## Exercise requirements
Convert every line of the entries below into a JSON list of strings, with one string per line. Leave out blank lines.

## Entries from a pointing dataset
◆ ◆ ◆ ◆

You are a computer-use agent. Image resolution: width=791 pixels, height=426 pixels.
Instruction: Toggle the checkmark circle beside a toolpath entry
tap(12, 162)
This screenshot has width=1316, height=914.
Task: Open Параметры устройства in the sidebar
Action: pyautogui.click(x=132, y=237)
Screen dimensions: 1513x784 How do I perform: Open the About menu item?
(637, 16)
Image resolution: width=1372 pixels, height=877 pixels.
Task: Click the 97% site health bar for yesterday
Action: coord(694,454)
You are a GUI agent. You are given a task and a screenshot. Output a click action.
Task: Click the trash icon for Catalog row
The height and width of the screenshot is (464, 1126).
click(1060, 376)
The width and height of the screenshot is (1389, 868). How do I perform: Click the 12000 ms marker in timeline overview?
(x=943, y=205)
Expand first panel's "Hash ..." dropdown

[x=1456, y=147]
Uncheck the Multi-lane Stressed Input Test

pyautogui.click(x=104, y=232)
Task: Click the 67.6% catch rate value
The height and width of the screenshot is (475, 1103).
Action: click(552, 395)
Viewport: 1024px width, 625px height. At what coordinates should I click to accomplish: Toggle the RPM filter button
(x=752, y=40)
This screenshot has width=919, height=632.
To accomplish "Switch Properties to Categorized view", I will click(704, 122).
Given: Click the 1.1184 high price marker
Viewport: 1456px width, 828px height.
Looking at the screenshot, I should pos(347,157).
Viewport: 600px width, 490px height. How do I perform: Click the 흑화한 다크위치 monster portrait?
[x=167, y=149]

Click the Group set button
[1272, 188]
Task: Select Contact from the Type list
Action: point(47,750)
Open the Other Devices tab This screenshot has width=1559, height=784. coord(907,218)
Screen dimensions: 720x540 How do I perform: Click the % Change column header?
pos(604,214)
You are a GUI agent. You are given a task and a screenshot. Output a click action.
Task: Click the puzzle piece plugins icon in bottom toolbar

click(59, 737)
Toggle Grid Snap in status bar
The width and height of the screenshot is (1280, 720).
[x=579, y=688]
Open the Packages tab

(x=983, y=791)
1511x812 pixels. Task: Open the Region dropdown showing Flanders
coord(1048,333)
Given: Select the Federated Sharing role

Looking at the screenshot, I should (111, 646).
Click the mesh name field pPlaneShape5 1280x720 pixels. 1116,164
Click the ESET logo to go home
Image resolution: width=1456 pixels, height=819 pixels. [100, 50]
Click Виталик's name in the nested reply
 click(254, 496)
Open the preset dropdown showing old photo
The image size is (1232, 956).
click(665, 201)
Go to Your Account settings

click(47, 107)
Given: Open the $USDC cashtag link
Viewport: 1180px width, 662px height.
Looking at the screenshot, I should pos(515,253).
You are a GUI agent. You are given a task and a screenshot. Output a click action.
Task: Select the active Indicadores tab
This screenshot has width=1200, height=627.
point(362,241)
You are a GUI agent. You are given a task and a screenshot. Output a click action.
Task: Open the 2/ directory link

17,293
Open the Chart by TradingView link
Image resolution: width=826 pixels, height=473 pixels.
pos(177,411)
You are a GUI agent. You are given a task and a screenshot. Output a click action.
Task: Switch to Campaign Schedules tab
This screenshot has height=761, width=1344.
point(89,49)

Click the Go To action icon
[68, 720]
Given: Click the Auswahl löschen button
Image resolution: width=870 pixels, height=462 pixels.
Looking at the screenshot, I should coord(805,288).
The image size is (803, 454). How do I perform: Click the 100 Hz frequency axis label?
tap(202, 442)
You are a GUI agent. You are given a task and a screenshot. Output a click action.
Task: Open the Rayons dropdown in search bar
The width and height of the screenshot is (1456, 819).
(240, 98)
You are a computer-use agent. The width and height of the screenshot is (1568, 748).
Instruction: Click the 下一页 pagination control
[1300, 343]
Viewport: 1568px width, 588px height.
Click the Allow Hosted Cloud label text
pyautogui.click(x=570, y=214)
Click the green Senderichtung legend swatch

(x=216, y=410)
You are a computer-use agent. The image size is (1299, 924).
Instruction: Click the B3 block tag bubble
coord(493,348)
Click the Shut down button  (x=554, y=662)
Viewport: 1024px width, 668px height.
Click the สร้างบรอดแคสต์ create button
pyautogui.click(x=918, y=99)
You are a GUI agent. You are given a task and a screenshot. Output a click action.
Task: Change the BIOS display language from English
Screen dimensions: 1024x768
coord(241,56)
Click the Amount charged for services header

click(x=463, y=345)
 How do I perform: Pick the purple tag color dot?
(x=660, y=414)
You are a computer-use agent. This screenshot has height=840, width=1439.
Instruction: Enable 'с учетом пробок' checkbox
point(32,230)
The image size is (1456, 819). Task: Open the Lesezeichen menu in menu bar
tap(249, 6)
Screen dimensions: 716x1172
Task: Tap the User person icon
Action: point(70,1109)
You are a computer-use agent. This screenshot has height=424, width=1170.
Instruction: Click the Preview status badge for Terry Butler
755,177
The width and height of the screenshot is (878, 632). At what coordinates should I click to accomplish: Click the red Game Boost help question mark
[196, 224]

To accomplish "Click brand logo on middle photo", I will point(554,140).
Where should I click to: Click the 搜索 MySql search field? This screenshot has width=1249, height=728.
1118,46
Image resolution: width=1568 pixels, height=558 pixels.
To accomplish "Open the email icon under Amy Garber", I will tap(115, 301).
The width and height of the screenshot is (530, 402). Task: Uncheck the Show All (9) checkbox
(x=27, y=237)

◆ ◆ ◆ ◆

## Solution
[
  "You are a computer-use agent. Image resolution: width=791 pixels, height=426 pixels.",
  "Instruction: Toggle the checkmark circle beside a toolpath entry",
  "tap(12, 162)",
  "This screenshot has width=1316, height=914.",
  "Task: Open Параметры устройства in the sidebar",
  "Action: pyautogui.click(x=132, y=237)",
  "Screen dimensions: 1513x784 How do I perform: Open the About menu item?",
  "(637, 16)",
  "Image resolution: width=1372 pixels, height=877 pixels.",
  "Task: Click the 97% site health bar for yesterday",
  "Action: coord(694,454)",
  "You are a GUI agent. You are given a task and a screenshot. Output a click action.",
  "Task: Click the trash icon for Catalog row",
  "The height and width of the screenshot is (464, 1126).",
  "click(1060, 376)",
  "The width and height of the screenshot is (1389, 868). How do I perform: Click the 12000 ms marker in timeline overview?",
  "(x=943, y=205)",
  "Expand first panel's \"Hash ...\" dropdown",
  "[x=1456, y=147]",
  "Uncheck the Multi-lane Stressed Input Test",
  "pyautogui.click(x=104, y=232)",
  "Task: Click the 67.6% catch rate value",
  "The height and width of the screenshot is (475, 1103).",
  "Action: click(552, 395)",
  "Viewport: 1024px width, 625px height. At what coordinates should I click to accomplish: Toggle the RPM filter button",
  "(x=752, y=40)",
  "This screenshot has width=919, height=632.",
  "To accomplish \"Switch Properties to Categorized view\", I will click(704, 122).",
  "Given: Click the 1.1184 high price marker",
  "Viewport: 1456px width, 828px height.",
  "Looking at the screenshot, I should pos(347,157).",
  "Viewport: 600px width, 490px height. How do I perform: Click the 흑화한 다크위치 monster portrait?",
  "[x=167, y=149]",
  "Click the Group set button",
  "[1272, 188]",
  "Task: Select Contact from the Type list",
  "Action: point(47,750)",
  "Open the Other Devices tab This screenshot has width=1559, height=784. coord(907,218)",
  "Screen dimensions: 720x540 How do I perform: Click the % Change column header?",
  "pos(604,214)",
  "You are a GUI agent. You are given a task and a screenshot. Output a click action.",
  "Task: Click the puzzle piece plugins icon in bottom toolbar",
  "click(59, 737)",
  "Toggle Grid Snap in status bar",
  "The width and height of the screenshot is (1280, 720).",
  "[x=579, y=688]",
  "Open the Packages tab",
  "(x=983, y=791)",
  "1511x812 pixels. Task: Open the Region dropdown showing Flanders",
  "coord(1048,333)",
  "Given: Select the Federated Sharing role",
  "Looking at the screenshot, I should (111, 646).",
  "Click the mesh name field pPlaneShape5 1280x720 pixels. 1116,164",
  "Click the ESET logo to go home",
  "Image resolution: width=1456 pixels, height=819 pixels. [100, 50]",
  "Click Виталик's name in the nested reply",
  " click(254, 496)",
  "Open the preset dropdown showing old photo",
  "The image size is (1232, 956).",
  "click(665, 201)",
  "Go to Your Account settings",
  "click(47, 107)",
  "Given: Open the $USDC cashtag link",
  "Viewport: 1180px width, 662px height.",
  "Looking at the screenshot, I should pos(515,253).",
  "You are a GUI agent. You are given a task and a screenshot. Output a click action.",
  "Task: Select the active Indicadores tab",
  "This screenshot has width=1200, height=627.",
  "point(362,241)",
  "You are a GUI agent. You are given a task and a screenshot. Output a click action.",
  "Task: Open the 2/ directory link",
  "17,293",
  "Open the Chart by TradingView link",
  "Image resolution: width=826 pixels, height=473 pixels.",
  "pos(177,411)",
  "You are a GUI agent. You are given a task and a screenshot. Output a click action.",
  "Task: Switch to Campaign Schedules tab",
  "This screenshot has height=761, width=1344.",
  "point(89,49)",
  "Click the Go To action icon",
  "[68, 720]",
  "Given: Click the Auswahl löschen button",
  "Image resolution: width=870 pixels, height=462 pixels.",
  "Looking at the screenshot, I should coord(805,288).",
  "The image size is (803, 454). How do I perform: Click the 100 Hz frequency axis label?",
  "tap(202, 442)",
  "You are a GUI agent. You are given a task and a screenshot. Output a click action.",
  "Task: Open the Rayons dropdown in search bar",
  "The width and height of the screenshot is (1456, 819).",
  "(240, 98)",
  "You are a computer-use agent. The width and height of the screenshot is (1568, 748).",
  "Instruction: Click the 下一页 pagination control",
  "[1300, 343]",
  "Viewport: 1568px width, 588px height.",
  "Click the Allow Hosted Cloud label text",
  "pyautogui.click(x=570, y=214)",
  "Click the green Senderichtung legend swatch",
  "(x=216, y=410)",
  "You are a computer-use agent. The image size is (1299, 924).",
  "Instruction: Click the B3 block tag bubble",
  "coord(493,348)",
  "Click the Shut down button  (x=554, y=662)",
  "Viewport: 1024px width, 668px height.",
  "Click the สร้างบรอดแคสต์ create button",
  "pyautogui.click(x=918, y=99)",
  "You are a GUI agent. You are given a task and a screenshot. Output a click action.",
  "Task: Change the BIOS display language from English",
  "Screen dimensions: 1024x768",
  "coord(241,56)",
  "Click the Amount charged for services header",
  "click(x=463, y=345)",
  " How do I perform: Pick the purple tag color dot?",
  "(x=660, y=414)",
  "You are a computer-use agent. This screenshot has height=840, width=1439.",
  "Instruction: Enable 'с учетом пробок' checkbox",
  "point(32,230)",
  "The image size is (1456, 819). Task: Open the Lesezeichen menu in menu bar",
  "tap(249, 6)",
  "Screen dimensions: 716x1172",
  "Task: Tap the User person icon",
  "Action: point(70,1109)",
  "You are a computer-use agent. This screenshot has height=424, width=1170.",
  "Instruction: Click the Preview status badge for Terry Butler",
  "755,177",
  "The width and height of the screenshot is (878, 632). At what coordinates should I click to accomplish: Click the red Game Boost help question mark",
  "[196, 224]",
  "To accomplish \"Click brand logo on middle photo\", I will point(554,140).",
  "Where should I click to: Click the 搜索 MySql search field? This screenshot has width=1249, height=728.",
  "1118,46",
  "Image resolution: width=1568 pixels, height=558 pixels.",
  "To accomplish \"Open the email icon under Amy Garber\", I will tap(115, 301).",
  "The width and height of the screenshot is (530, 402). Task: Uncheck the Show All (9) checkbox",
  "(x=27, y=237)"
]